- **MATERIAL SHOWN**
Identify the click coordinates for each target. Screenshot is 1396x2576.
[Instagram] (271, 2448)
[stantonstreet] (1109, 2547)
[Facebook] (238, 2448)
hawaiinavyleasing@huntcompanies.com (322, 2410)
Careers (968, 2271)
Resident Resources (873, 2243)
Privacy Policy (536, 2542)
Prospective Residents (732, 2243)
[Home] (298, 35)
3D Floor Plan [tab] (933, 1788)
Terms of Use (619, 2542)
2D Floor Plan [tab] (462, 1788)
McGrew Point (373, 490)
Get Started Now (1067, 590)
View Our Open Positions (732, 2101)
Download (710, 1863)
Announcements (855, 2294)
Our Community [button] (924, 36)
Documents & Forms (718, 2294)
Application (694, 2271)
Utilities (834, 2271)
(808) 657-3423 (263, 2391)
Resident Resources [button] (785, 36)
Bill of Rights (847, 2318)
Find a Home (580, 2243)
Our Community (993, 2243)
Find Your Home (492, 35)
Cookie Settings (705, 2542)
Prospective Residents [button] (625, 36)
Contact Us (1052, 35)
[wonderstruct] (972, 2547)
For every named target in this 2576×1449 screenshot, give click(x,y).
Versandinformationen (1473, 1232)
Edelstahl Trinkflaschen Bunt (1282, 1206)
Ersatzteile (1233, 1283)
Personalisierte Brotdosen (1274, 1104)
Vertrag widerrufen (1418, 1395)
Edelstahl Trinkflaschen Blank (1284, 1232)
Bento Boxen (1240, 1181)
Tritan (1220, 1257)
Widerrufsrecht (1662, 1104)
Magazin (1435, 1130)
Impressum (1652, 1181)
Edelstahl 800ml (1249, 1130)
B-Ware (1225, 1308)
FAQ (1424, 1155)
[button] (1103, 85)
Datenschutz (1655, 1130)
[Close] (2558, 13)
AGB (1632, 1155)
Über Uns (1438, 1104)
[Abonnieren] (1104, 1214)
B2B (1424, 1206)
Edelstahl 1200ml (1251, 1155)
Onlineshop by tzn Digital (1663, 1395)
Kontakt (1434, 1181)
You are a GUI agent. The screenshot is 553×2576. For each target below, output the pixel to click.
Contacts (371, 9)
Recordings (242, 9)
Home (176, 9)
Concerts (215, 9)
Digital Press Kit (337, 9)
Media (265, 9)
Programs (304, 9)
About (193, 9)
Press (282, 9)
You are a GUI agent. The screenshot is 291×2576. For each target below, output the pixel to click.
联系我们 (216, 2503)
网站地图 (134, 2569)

- **INSTRUCTIONS FOR THE TASK**
Each line of the material above must be reproduced exactly.

- **RESPONSE AREA**
Identify the click coordinates for each target. Screenshot is 1396x2576.
[Instagram] (271, 2448)
[stantonstreet] (1109, 2547)
[Facebook] (238, 2448)
hawaiinavyleasing@huntcompanies.com (322, 2410)
Careers (968, 2271)
Resident Resources (873, 2243)
Privacy Policy (536, 2542)
Prospective Residents (732, 2243)
[Home] (298, 35)
3D Floor Plan [tab] (933, 1788)
Terms of Use (619, 2542)
2D Floor Plan [tab] (462, 1788)
McGrew Point (373, 490)
Get Started Now (1067, 590)
View Our Open Positions (732, 2101)
Download (710, 1863)
Announcements (855, 2294)
Our Community [button] (924, 36)
Documents & Forms (718, 2294)
Application (694, 2271)
Utilities (834, 2271)
(808) 657-3423 (263, 2391)
Resident Resources [button] (785, 36)
Bill of Rights (847, 2318)
Find a Home (580, 2243)
Our Community (993, 2243)
Find Your Home (492, 35)
Cookie Settings (705, 2542)
Prospective Residents [button] (625, 36)
Contact Us (1052, 35)
[wonderstruct] (972, 2547)
For every named target in this 2576×1449 screenshot, give click(x,y).
Versandinformationen (1473, 1232)
Edelstahl Trinkflaschen Bunt (1282, 1206)
Ersatzteile (1233, 1283)
Personalisierte Brotdosen (1274, 1104)
Vertrag widerrufen (1418, 1395)
Edelstahl Trinkflaschen Blank (1284, 1232)
Bento Boxen (1240, 1181)
Tritan (1220, 1257)
Widerrufsrecht (1662, 1104)
Magazin (1435, 1130)
Impressum (1652, 1181)
Edelstahl 800ml (1249, 1130)
B-Ware (1225, 1308)
FAQ (1424, 1155)
[button] (1103, 85)
Datenschutz (1655, 1130)
[Close] (2558, 13)
AGB (1632, 1155)
Über Uns (1438, 1104)
[Abonnieren] (1104, 1214)
B2B (1424, 1206)
Edelstahl 1200ml (1251, 1155)
Onlineshop by tzn Digital (1663, 1395)
Kontakt (1434, 1181)
You are a GUI agent. The screenshot is 553×2576. For each target below, output the pixel to click.
Contacts (371, 9)
Recordings (242, 9)
Home (176, 9)
Concerts (215, 9)
Digital Press Kit (337, 9)
Media (265, 9)
Programs (304, 9)
About (193, 9)
Press (282, 9)
You are a GUI agent. The screenshot is 291×2576. For each target below, output the pixel to click.
联系我们 (216, 2503)
网站地图 (134, 2569)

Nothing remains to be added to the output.